====== Passage provided ======

PyTorch matmul >3x slower than Tensorflow on AMD CPU

Hi, I recently noticed that matrix multiplication on my AMD Ryzen CPU is significantly faster in Tensorflow than in PyTorch. Is there any way to fix this, by using a different BLAS backend or something? I installed both frameworks using pip (torch==1.13.1 and tensorflow==2.11.0).

Code:

import tensorflow as tf
import torch
from timeit import default_timer as timer

#tf.config.threading.set_inter_op_parallelism_threads(1)
#tf.config.threading.set_intra_op_parallelism_threads(1)
shape = (8192, 8192)
with tf.device('/CPU:0'):
    x = tf.zeros(shape)
    tf.matmul(x, x)  # warmup
    start = timer()
    tf.matmul(x, x)
    end = timer()
    print(f'Tensorflow time: {end-start:g} s')

#torch.set_num_threads(1)
#torch.set_num_interop_threads(1)
x = torch.zeros(*shape)
torch.matmul(x, x)  # warmup
start = timer()
torch.matmul(x, x)
end = timer()
print(f'PyTorch time: {end-start:g} s')

Output:

Tensorflow time: 2.02568 s
PyTorch time: 6.78812 s

The problem also exists for batch matrix multiplication, and also on a M1 Mac (to a lesser extent), but apparently not on an Intel CPU. I also noticed that Tensorflow uses the 16 virtual cores fully while PyTorch only uses the 8 logical ones, but the problem persists when limiting both to only use one thread (12.7s vs 34.5s).

1 Like

======

* _Actions to take_
[A] From the PyTorch matmul post, list every timing given in seconds.
[B] Please set down, character for character, the stretch of the PyTorch matmul post that begins at the words "import tensorflow as" and stops after "shape = (8192, 8192)".
The material has no connection to the PyTorch matmul post.

====== Dataset section ======

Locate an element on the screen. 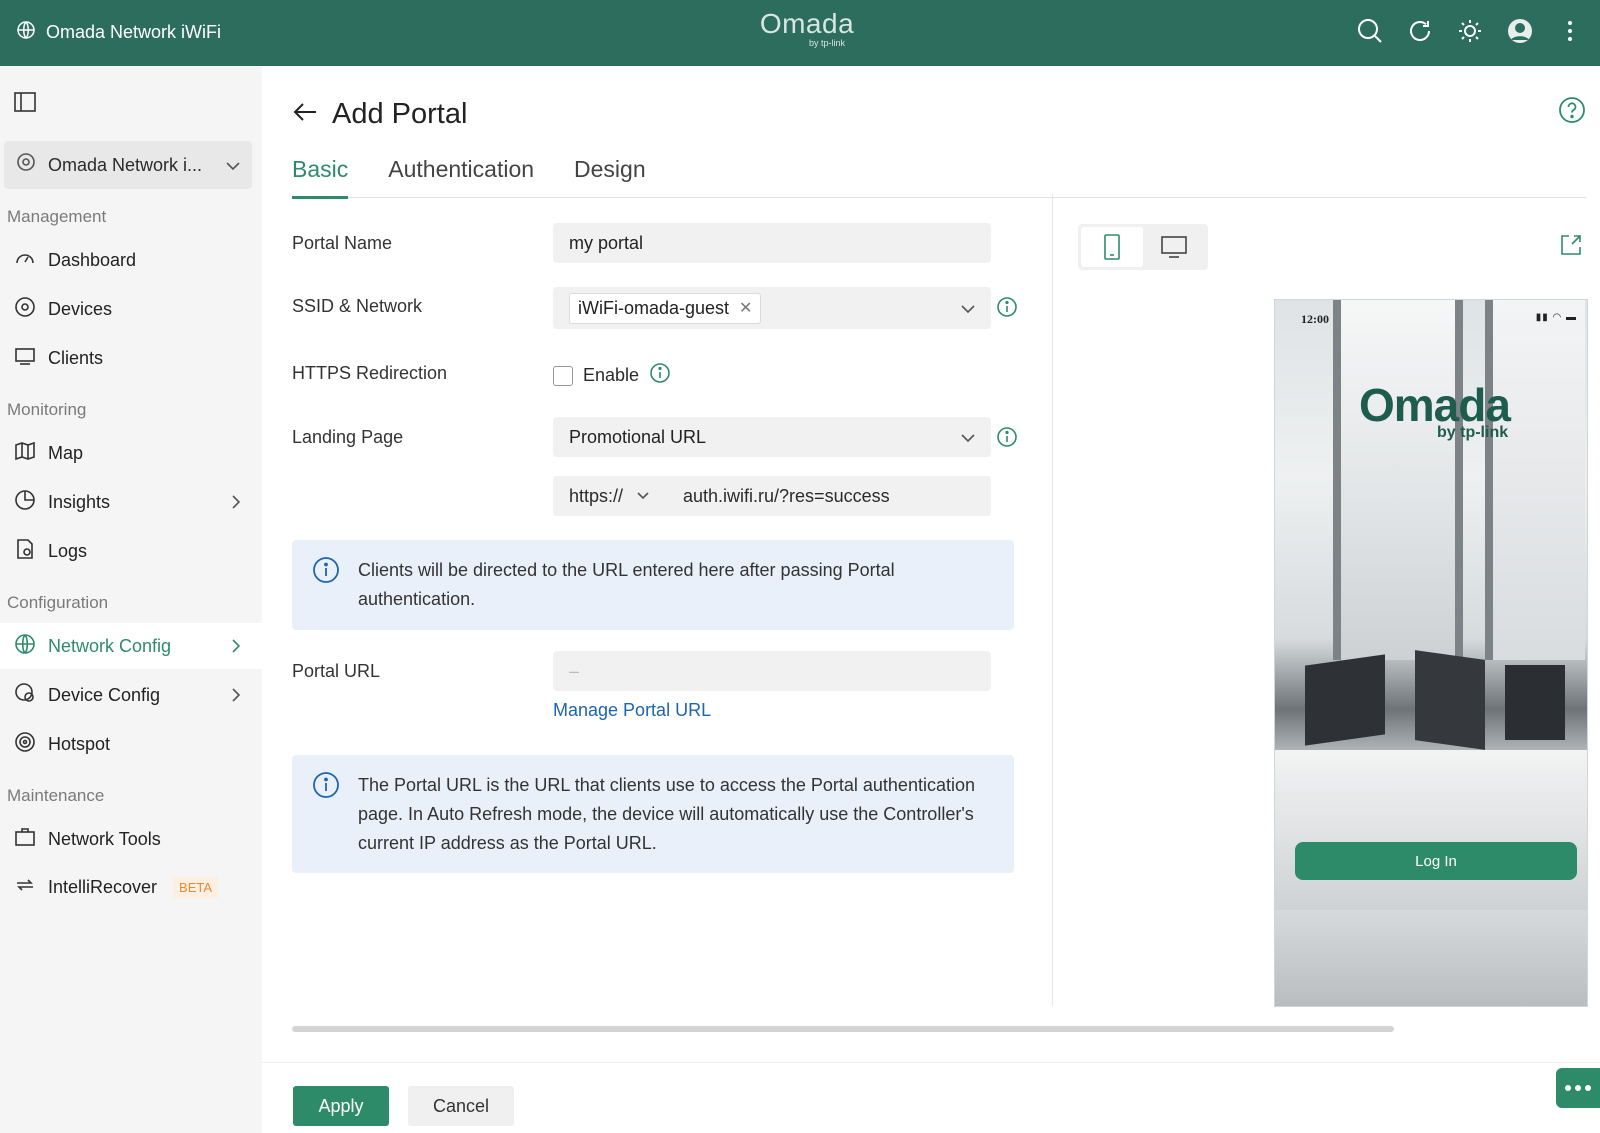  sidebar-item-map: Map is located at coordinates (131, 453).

======

* _Expected responses_
[A] 2.02568 s, 6.78812 s, 12.7s, 34.5s

[B]
import tensorflow as tf
import torch
from timeit import default_timer as timer

#tf.config.threading.set_inter_op_parallelism_threads(1)
#tf.config.threading.set_intra_op_parallelism_threads(1)
shape = (8192, 8192)